On top of your other debts, you also have thousands in student loans to repay. This may not be as easy as you expected, especially if you were unable to find work in your chosen field or you have suffered other kinds of setbacks in your life. While it is notoriously difficult to obtain relief from student loans, there may be some options available to you.
Proving a hardship
If you are facing overwhelming debt and you have exhausted other solutions, you may be considering bankruptcy. Chapter 13 bankruptcy allows you to submit a repayment plan for many of your unsecured debts, such as medical bills and credit cards, with the goal of having the balance of those debts discharged at the completion of the plan. However, student loans are generally not included in the kinds of debts that qualify for discharge.

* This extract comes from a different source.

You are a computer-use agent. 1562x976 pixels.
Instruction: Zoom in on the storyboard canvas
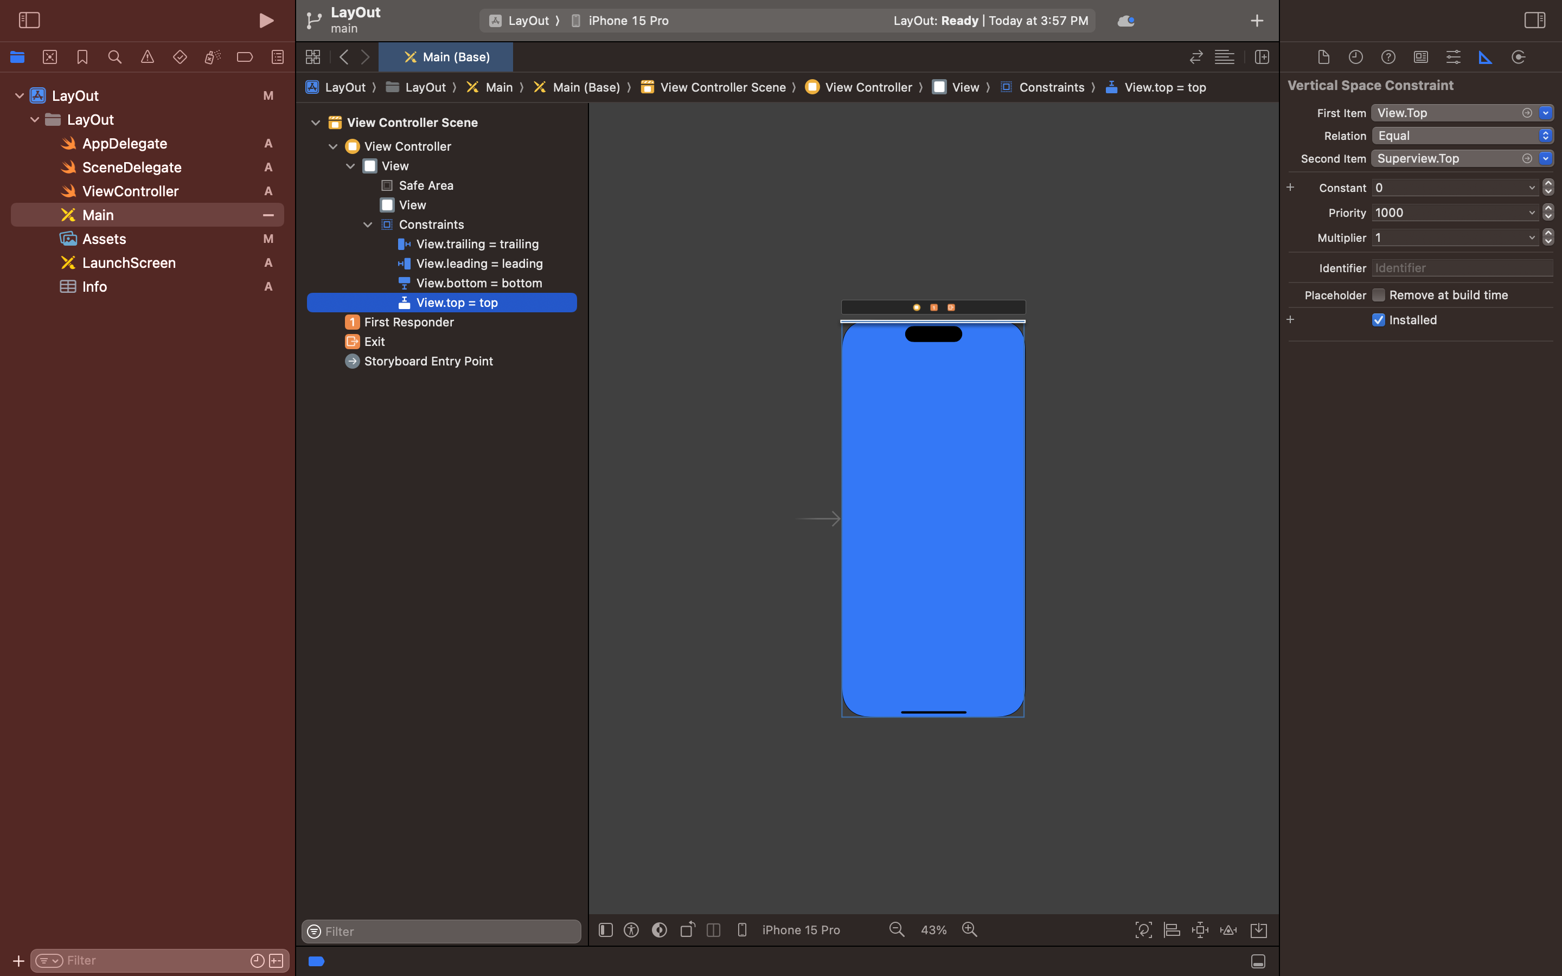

It is possible to request an adversary proceeding along with your bankruptcy filing. An adversary proceeding is a lawsuit seeking approval for you to include your student loans with your Chapter 13 payment. You will have to prove that repaying them will be a hardship for you and that you have made a good faith effort to repay them. A hardship may include:
- Having income below the federal poverty level for a number of years
- Expecting no improvement in your income for the future
- Having a debilitating injury or illness or a spouse with such a condition
- Going through a divorce that permanently damaged your finances
- Depending on public assistance or members of your family for financial support
For bankruptcy courts to accept that you have a hardship that prevents you from repaying your student loans, your situation must have little chance of improvement. This is often a very difficult standard to reach, but if successful, it could lower your monthly payments and perhaps qualify your student loans for discharge. If not, Chapter 13 bankruptcy may provide you with enough relief from your other debts that you will be better able to manage your student loans and repay them without having them discharged.